NGS depends on a number of file types to store data at various stages of the analysis (Figure 1). The variant file stores the calls made from the alignment of the patient's sequence to a reference. The identified variants are subsequently analyzed to determine which are clinically relevant to the patient. The research community has developed variant file specifications to support a broad range of research applications. These file specifications have been adopted by the clinical laboratory community, but their inherent flexibility has resulted in variation among laboratories with respect to how content is represented. Such flexibility is essential for research to accommodate different types of studies. On the other hand, such flexibility generates challenges for clinical laboratories, especially when standardized conventions for data descriptions have not been uniformly adopted. For example, unless the reference sequence used in assigning base positions is explicitly described, the usefulness of the data returned from a database query made to identify clinically relevant variants may be problematic because the base coordinate systems may be different.

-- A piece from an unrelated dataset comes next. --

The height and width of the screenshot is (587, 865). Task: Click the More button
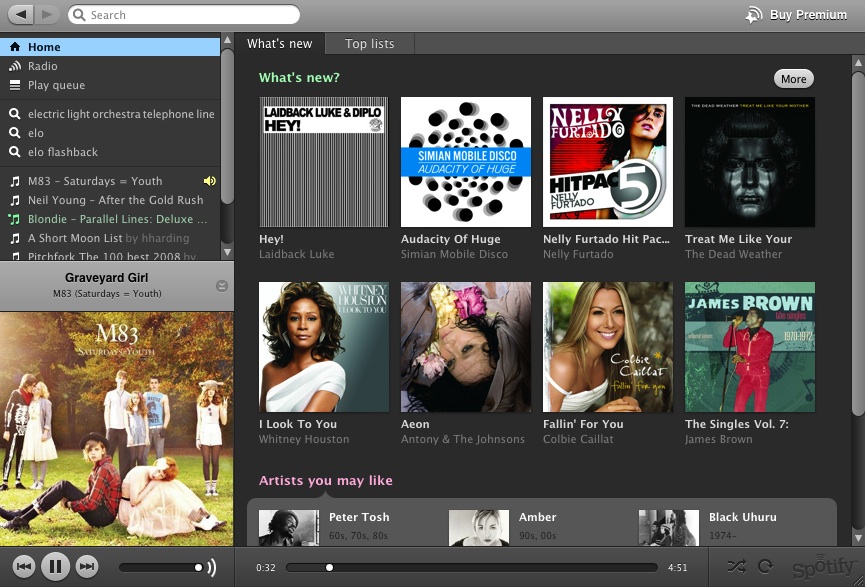[793, 79]
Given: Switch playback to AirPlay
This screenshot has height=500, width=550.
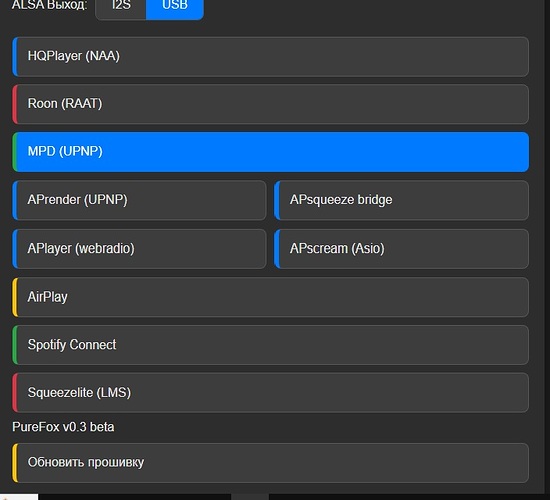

Principles and recommendations are presented, based on the deliberations of a nonfederal, independent workgroup, convened by the Centers for Disease Control and Prevention, to promote standardization for the data content of variant files that are initially generated after variant calling (that are quality checked to remove entries deemed to be artifacts and make other corrections). The intent is to promote consistency in the representation of sequence findings to facilitate meaningful interlaboratory comparisons and to provide a common format for data contained within the variant file to facilitate downstream processing to ultimately identify disease-associated variants, when present.
Materials and Methods
A 2012 national workgroup that developed guidance for the design and optimization of a clinical NGS informatics pipeline articulated the need for standardizing the content of NGS variant files.10 As a consequence, a new workgroup was formed and tasked to identify principles and make recommendations directed to improving the uniformity of content contained within the variant call format (VCF) and similar file formats. This new workgroup, the Clinical Grade Variant-File Workgroup, was convened and facilitated by the Centers for Disease Control and Prevention and other federal partners (the National Center for Biotechnology Information, The National Institute of Standards and Technology, and the Food and Drug Administration). Members of this workgroup included informaticians, research and clinical laboratory directors, and representatives from industry, accrediting bodies, the HL7 Clinical Genomics workgroup, and federal agencies noted above and the National Human Genome Research Institute. Participants were chosen for their roles as leaders and contributors to the advancement of the integration of NGS into clinical applications. The workgroup was formed in 2014 and completed work in 2016. Discussions were had once or twice a month by telephone and web conference. The workgroup initially reviewed existing variant files, their uses and limitations, before more focused discussions that led to the principles and recommendations presented herein.
The workgroup considered both laboratory processes (eg, selection and alignment to a reference sequence) and the data presentation within variant files, both considered important to arriving at recommendations targeted to standardizing content. This article provides the outcomes of the workgroup's discussions and recommendations. In some instances, suggestions are given for consideration in lieu of recommendations because workgroup members could not arrive at consensus that certain practices were sufficiently mature to warrant a formal recommendation. Recommendations were based on workgroup member agreement without dissension.
Results
The workgroup derived the following recommendations from their discussions. The rationale for deriving these is described after this listing.
Recommendations for Laboratory Processes before Generation of the Variant File
Laboratory-selected reference sequences not available from publically accessible databases (eg, RefSeq, LRG) should be submitted to one or more of these databases for publication to allow for comparable cross mapping against the human genome reference assembly.
Variant callers should be configured to output reference, variant, and no-calls, together with local phasing information at least for those regions likely to harbor clinically important variants. As a caveat, no-calls associated with low-confidence sequence findings should be output for all sequences targeted for analysis.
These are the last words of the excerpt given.